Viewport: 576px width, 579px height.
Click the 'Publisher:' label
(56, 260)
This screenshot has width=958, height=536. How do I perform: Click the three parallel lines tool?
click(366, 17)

## Assignment
Start at the line containing "This screenshot has" and return each line up to and including the last line of the material.

## Solution to this exercise
This screenshot has width=958, height=536. How do I perform: Click the three parallel lines tool?
click(366, 17)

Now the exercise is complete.